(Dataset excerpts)
--------

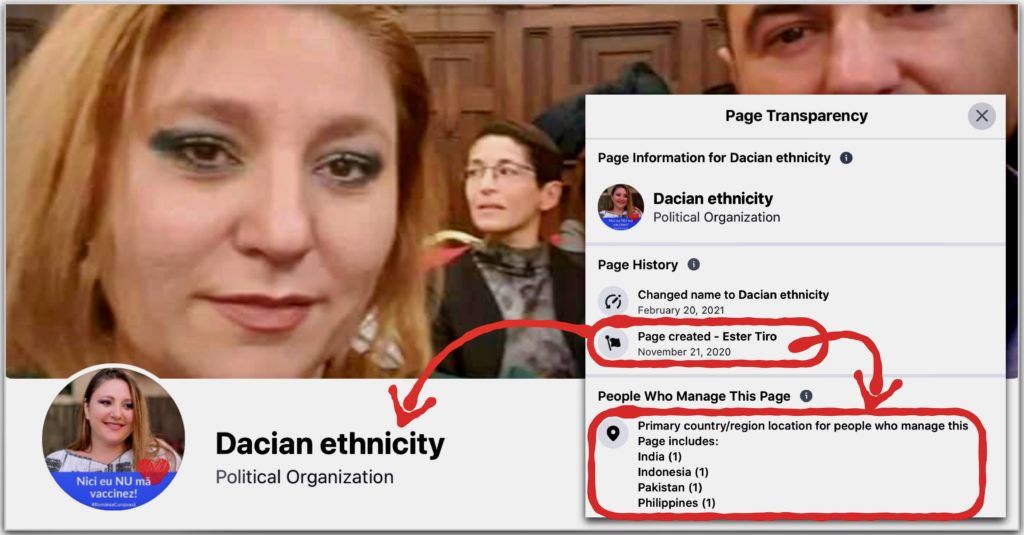Image resolution: width=1024 pixels, height=535 pixels.
Task: Click Political Organization category under page title
Action: [304, 478]
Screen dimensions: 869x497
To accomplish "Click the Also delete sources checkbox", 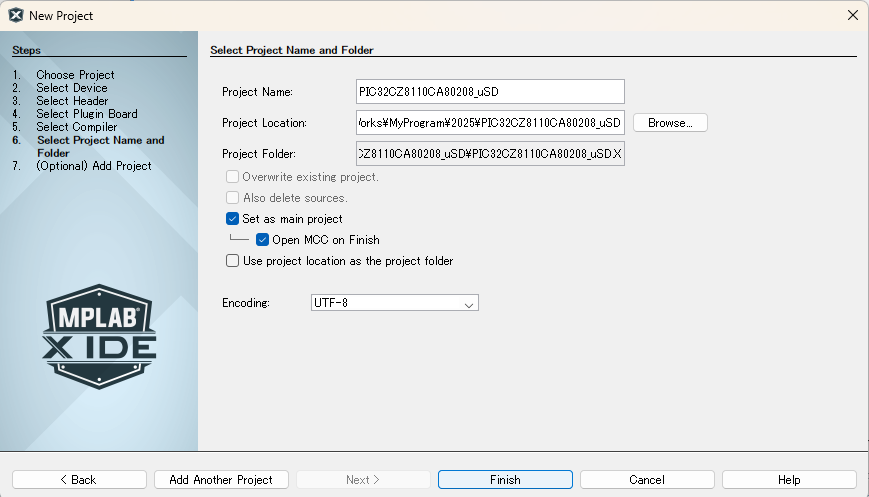I will coord(233,198).
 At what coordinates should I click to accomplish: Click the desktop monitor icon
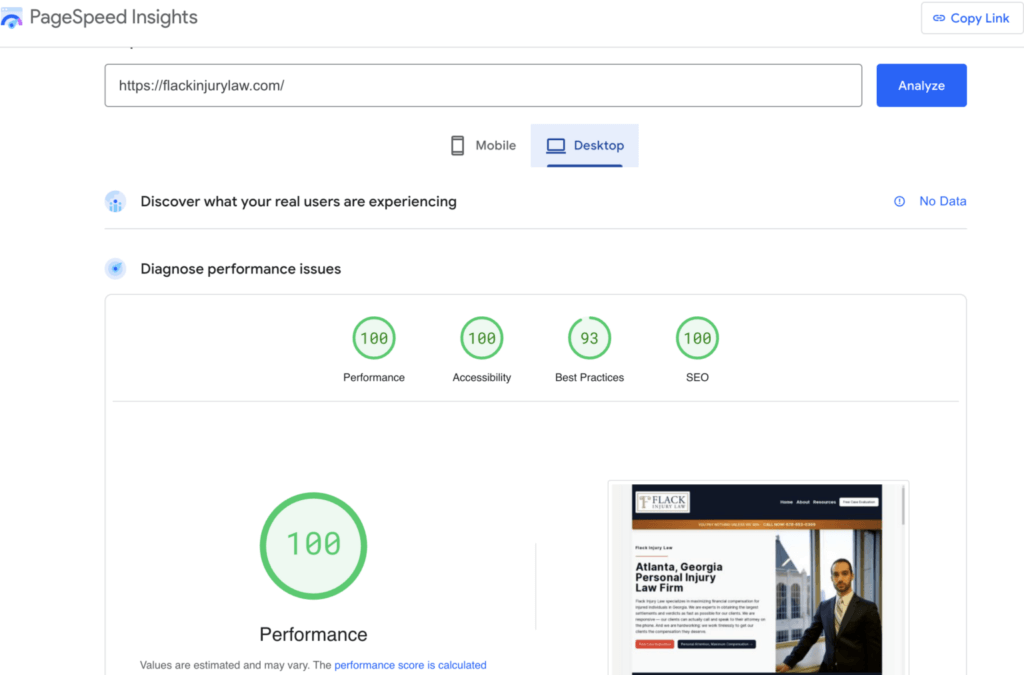point(554,145)
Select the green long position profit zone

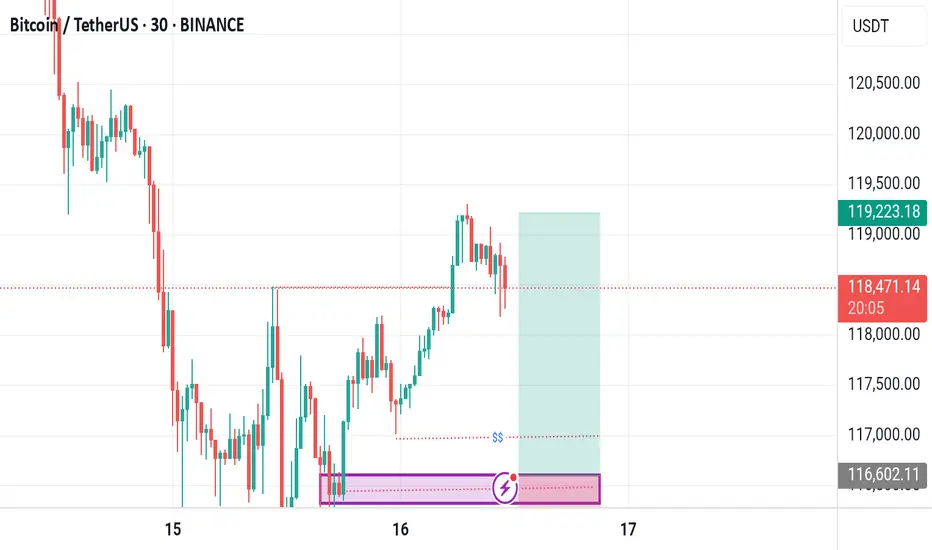[x=559, y=343]

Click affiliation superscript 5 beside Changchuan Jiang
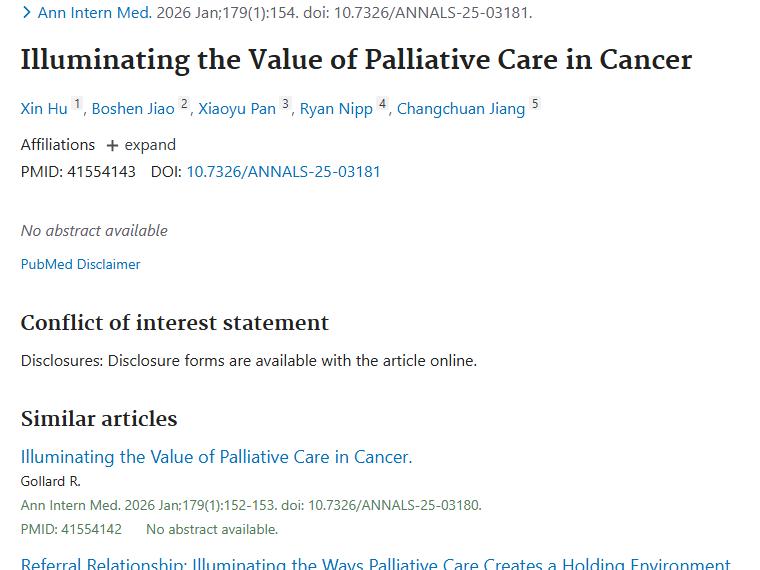click(535, 104)
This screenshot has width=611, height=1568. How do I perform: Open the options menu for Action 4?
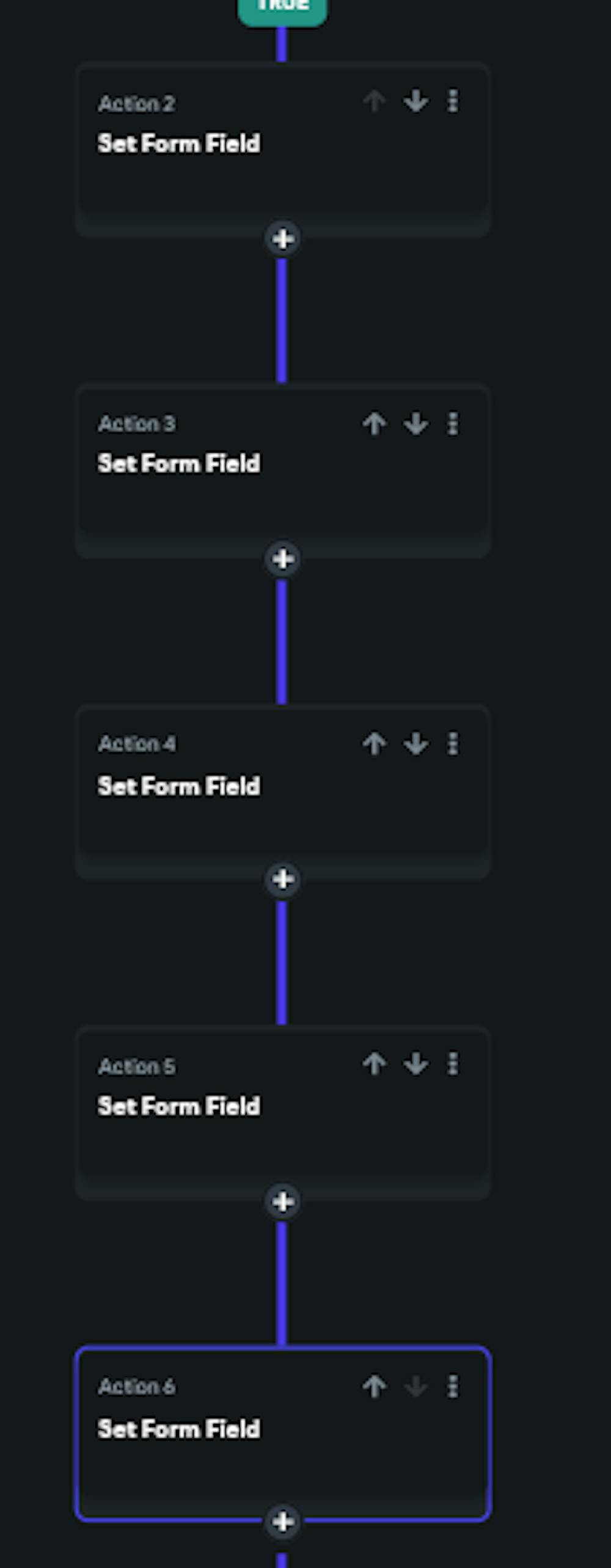(x=453, y=744)
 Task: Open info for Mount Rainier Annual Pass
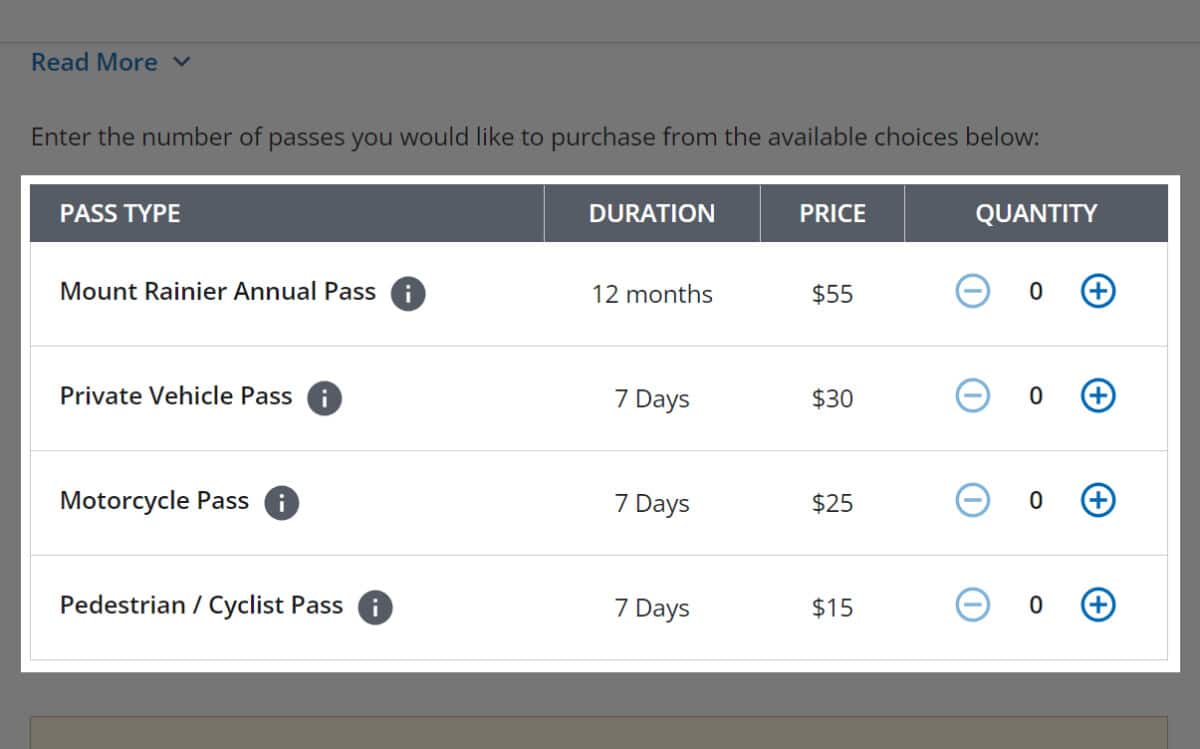(x=408, y=294)
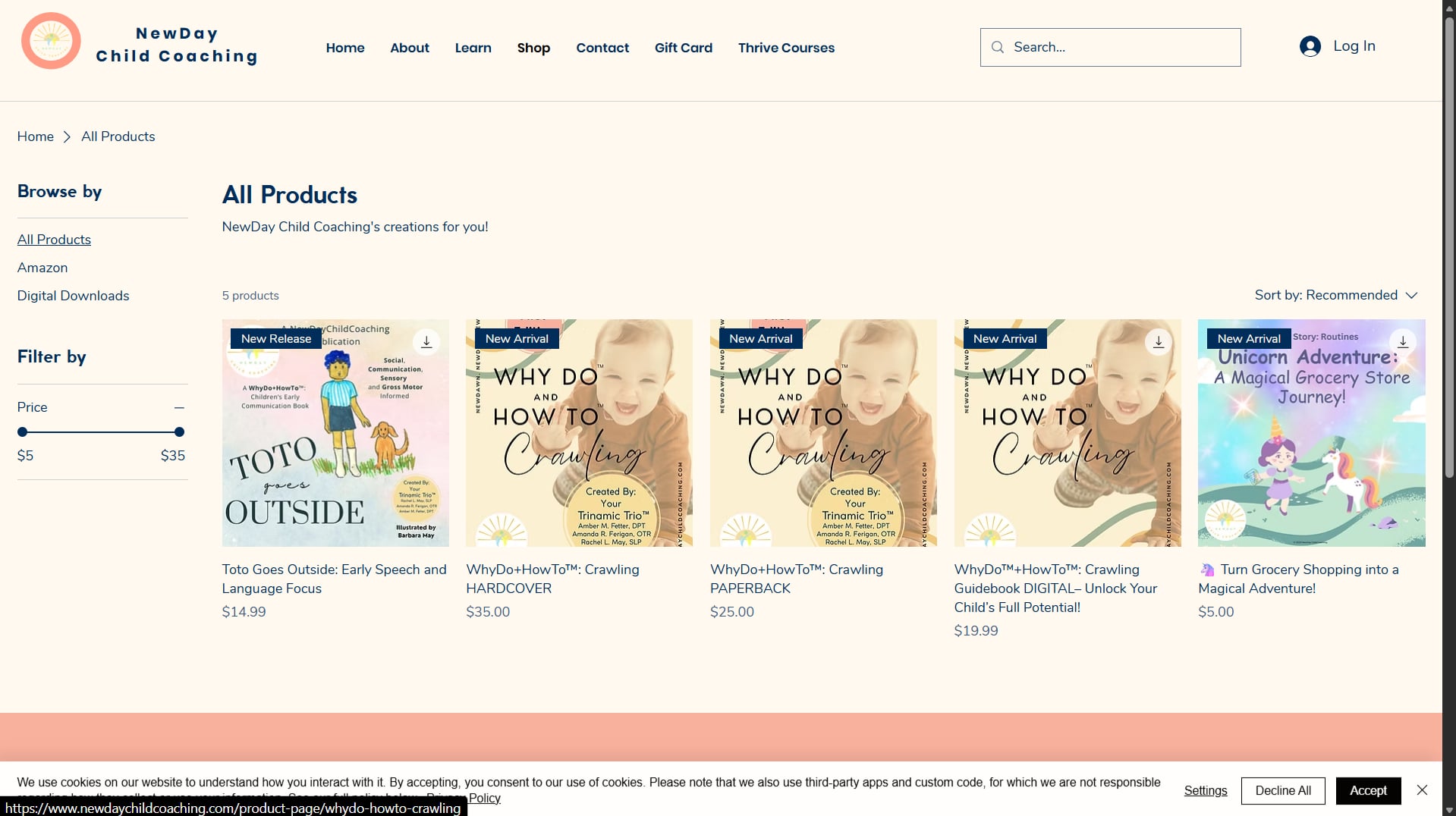1456x816 pixels.
Task: Open the Sort by Recommended dropdown
Action: (1335, 295)
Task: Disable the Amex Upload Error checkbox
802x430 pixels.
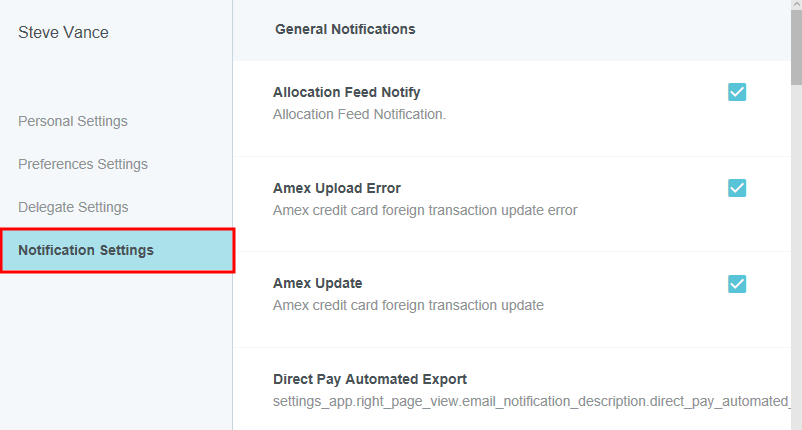Action: 737,188
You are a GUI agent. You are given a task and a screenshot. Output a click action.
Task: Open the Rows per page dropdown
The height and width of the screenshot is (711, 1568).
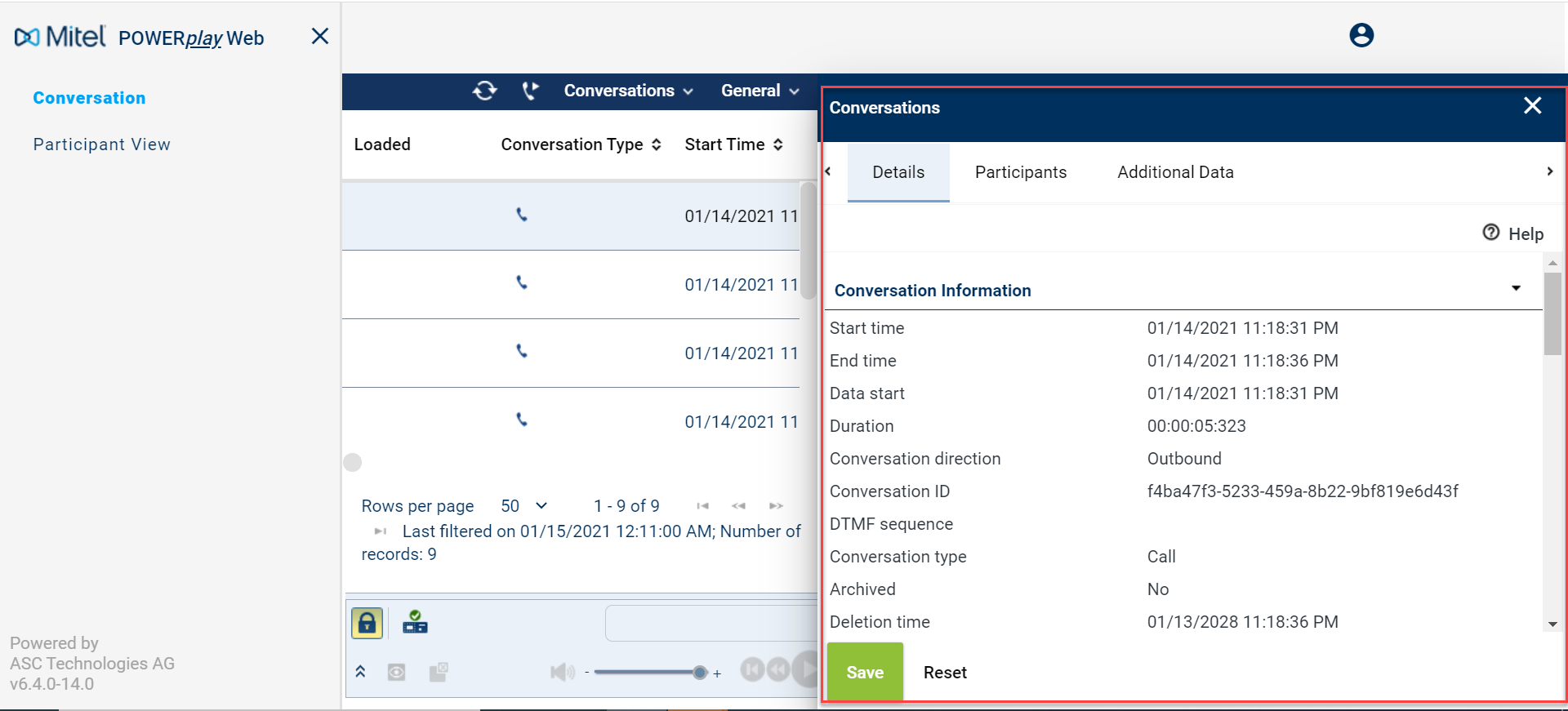pyautogui.click(x=524, y=506)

--------

• Task to carry out:
When you reach the line containing "At what coordinates" in the entries above, begin restating word for word, and stop once the line containing "Task: Disable the Amex Upload Error checkbox" has been given. Omit the pictures.

• Response below:
 At what coordinates should I click to accomplish: Click the desktop monitor icon
point(554,145)
Select the green long position profit zone

[x=559, y=343]

Click affiliation superscript 5 beside Changchuan Jiang
click(535, 104)
This screenshot has width=611, height=1568. How do I perform: Open the options menu for Action 4?
(x=453, y=744)
 Task: Open info for Mount Rainier Annual Pass
(x=408, y=294)
1456x816 pixels.
Task: Open the Sort by Recommended dropdown
Action: (1335, 295)
Task: Disable the Amex Upload Error checkbox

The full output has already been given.